The vulnerability arises when the API_TOKEN environment variable is unset or empty in Nocturne Memory versions prior to 2.4.1. Based on the description, it is inferred that this absence causes the BearerTokenAuthMiddleware to ignore authentication for all HTTP requests, effectively disabling the access control layer. An unauthenticated attacker can exploit this to read, modify, or delete any memory entry exposed by the REST or SSE interface, including critical system and core URIs that are automatically loaded into downstream agent sessions. This enables persistent prompt injection.
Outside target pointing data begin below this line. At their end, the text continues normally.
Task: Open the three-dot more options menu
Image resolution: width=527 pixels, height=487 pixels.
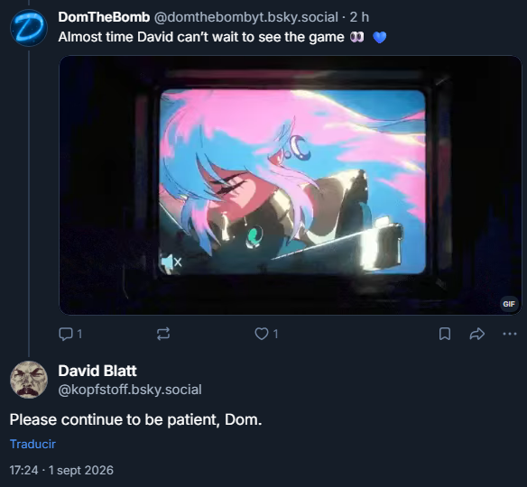Action: point(510,334)
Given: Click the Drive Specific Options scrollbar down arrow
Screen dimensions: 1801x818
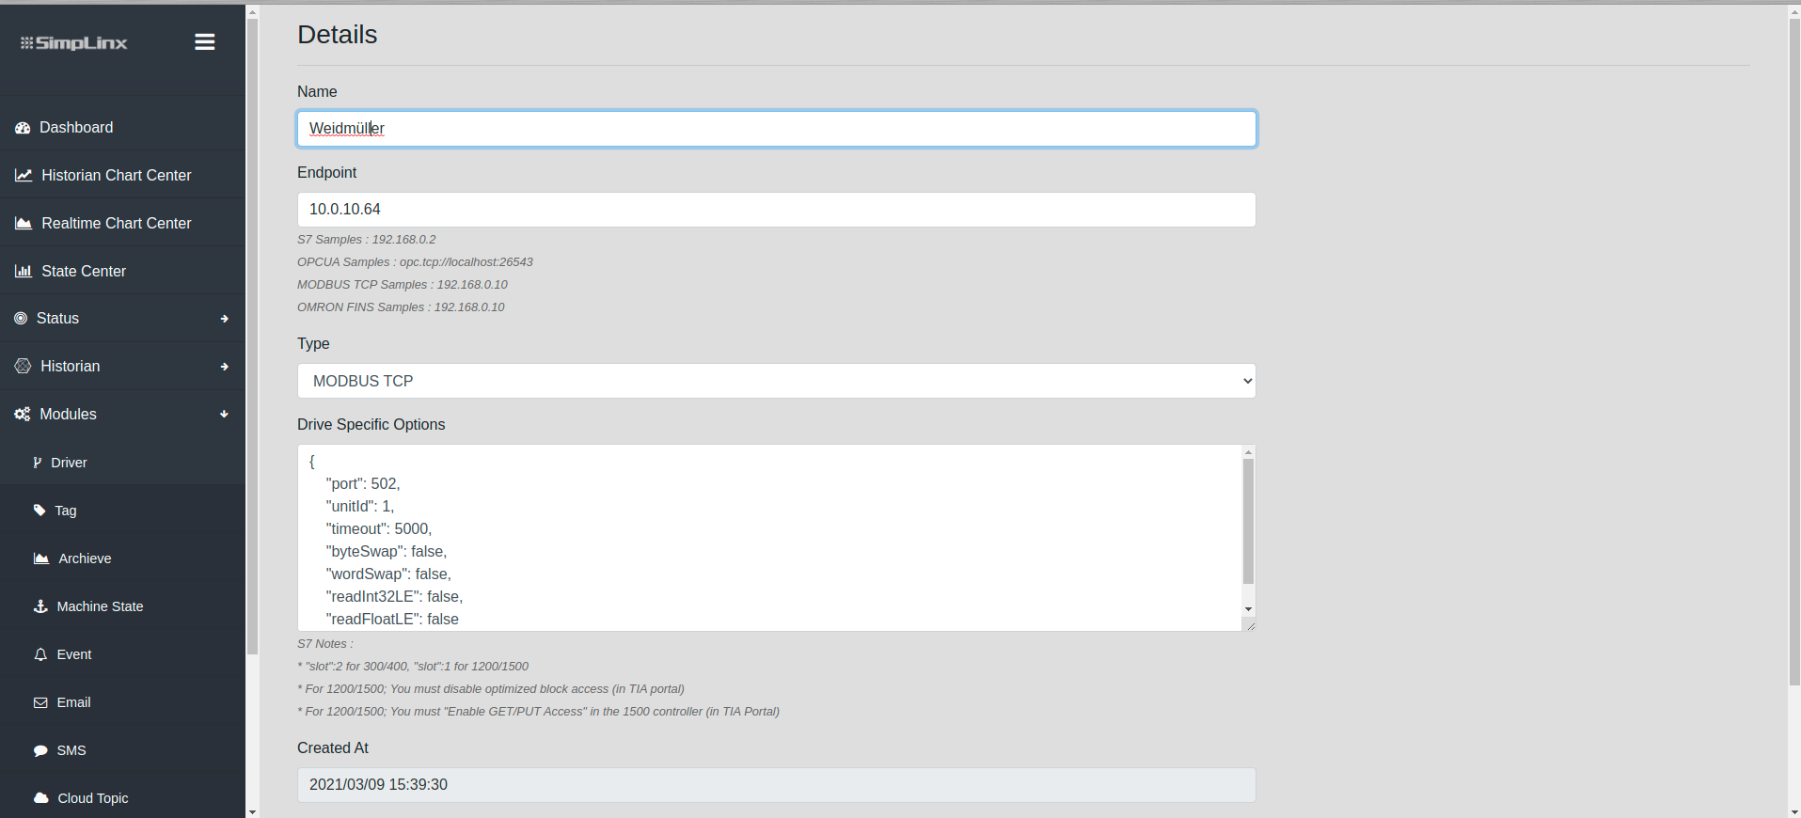Looking at the screenshot, I should point(1248,609).
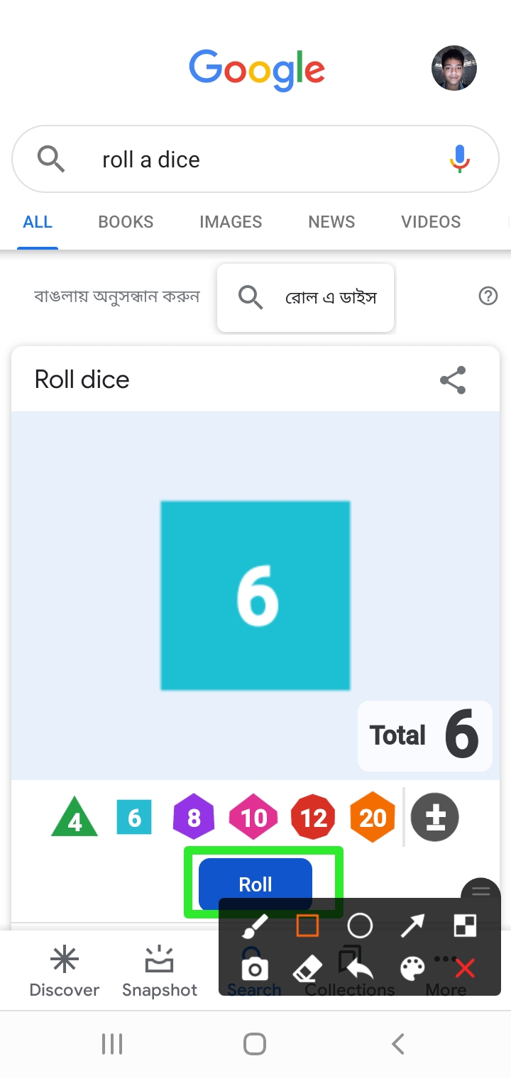
Task: Share the Roll dice result
Action: coord(453,380)
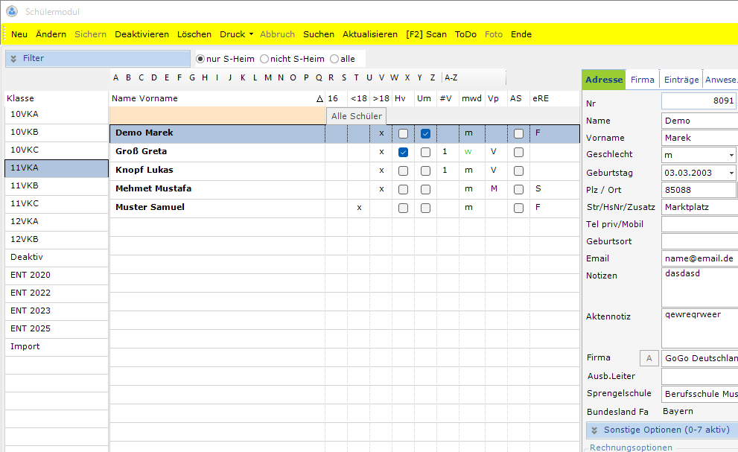Toggle Hv checkbox for Groß Greta
738x452 pixels.
tap(403, 152)
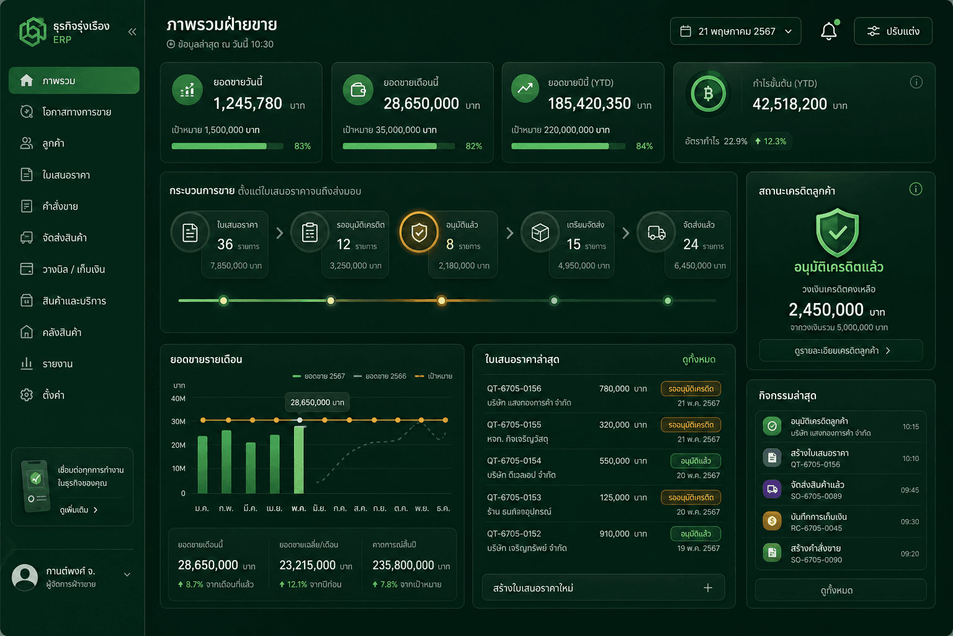The height and width of the screenshot is (636, 953).
Task: Expand ดูรายละเอียดเครดิตลูกค้า chevron link
Action: click(841, 350)
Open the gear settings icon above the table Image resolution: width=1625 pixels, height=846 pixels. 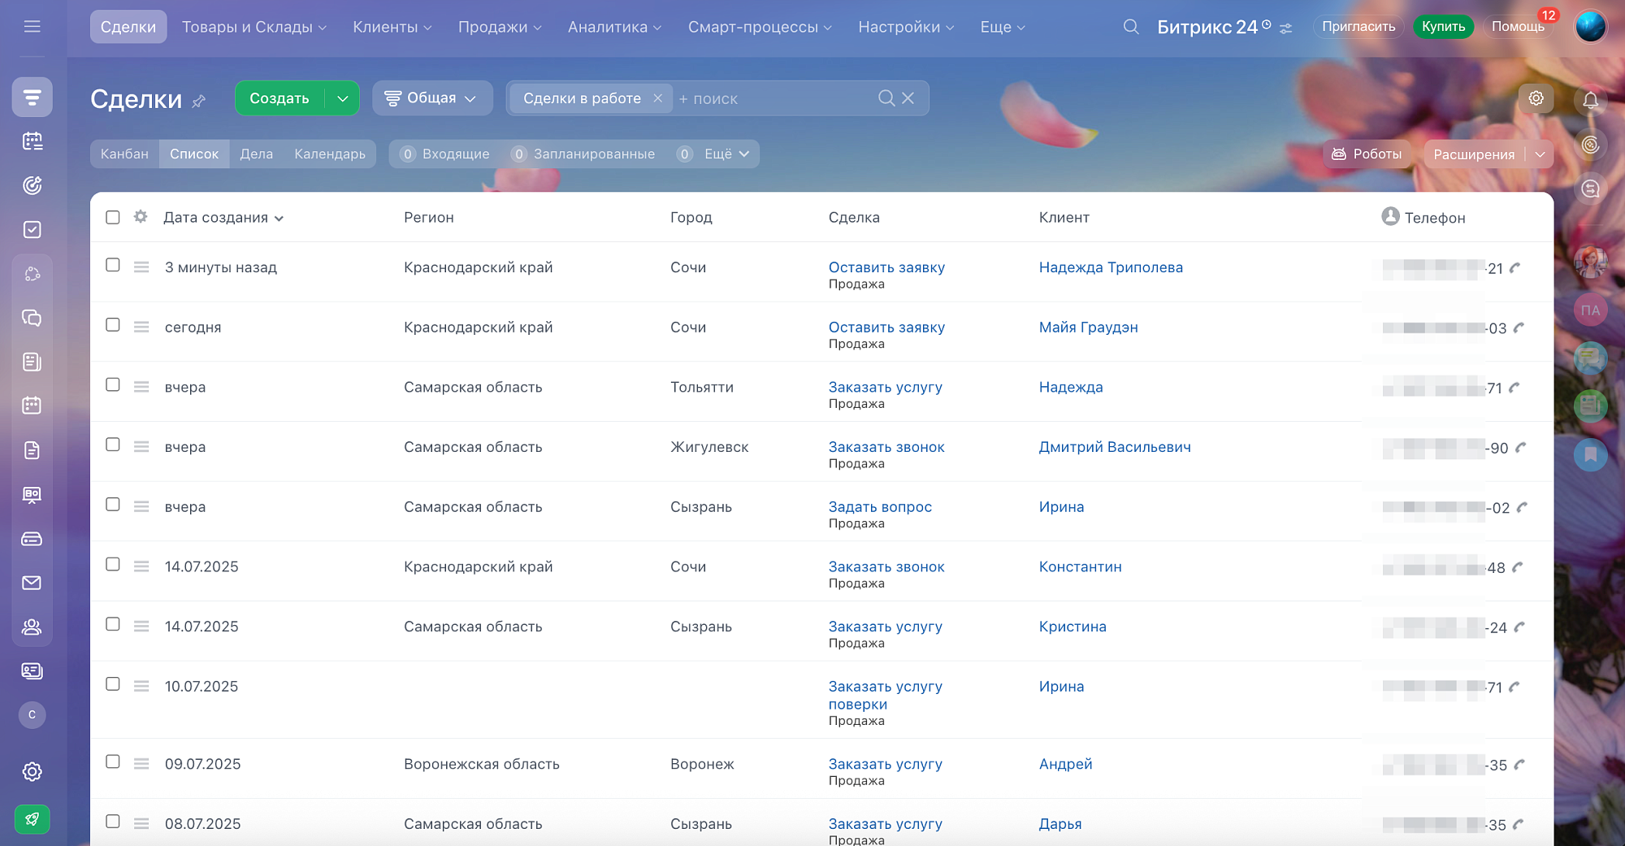click(x=1536, y=98)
The affected product is Nocturne Memory, a lightweight long‑term memory server for MCP Agents, provided by Dataojitori. Versions earlier than 2.4.1 contain the issue. The server binds by default to 0.0.0.0 and allows all CORS origins, so any LAN‑reachable client can reach the vulnerable interface if API_TOKEN is missing. Given the default binding to 0.0.0.0 and wildcard CORS, a likely attack vector is any LAN‑reachable client.
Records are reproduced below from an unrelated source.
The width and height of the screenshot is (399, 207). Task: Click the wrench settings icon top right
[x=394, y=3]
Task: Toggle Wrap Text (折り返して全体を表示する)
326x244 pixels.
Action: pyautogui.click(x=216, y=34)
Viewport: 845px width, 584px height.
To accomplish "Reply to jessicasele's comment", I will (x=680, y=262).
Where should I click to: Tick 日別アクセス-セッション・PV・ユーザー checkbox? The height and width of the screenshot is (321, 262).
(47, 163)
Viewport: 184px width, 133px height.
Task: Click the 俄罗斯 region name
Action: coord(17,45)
The CVSS score of 8.7 reflects the high severity of this authentication bypass. Based on the description, it is inferred that the lack of authentication requirements and the network‑reachable nature of the service facilitate exploitation. Because the vulnerability requires no credential and the service is network accessible, exploitation is straightforward. The likely attack vector is a local network client exploiting the default binding and open CORS settings. The EPSS score is not available, but the absence of mitigations such as a non‑empty token, restricted binding, or CORS limits means an attacker on the same local network can readily exercise the full read/write/delete capability. The vulnerability is not yet listed in the CISA KEV catalog but should be treated as high risk until remediation is applied.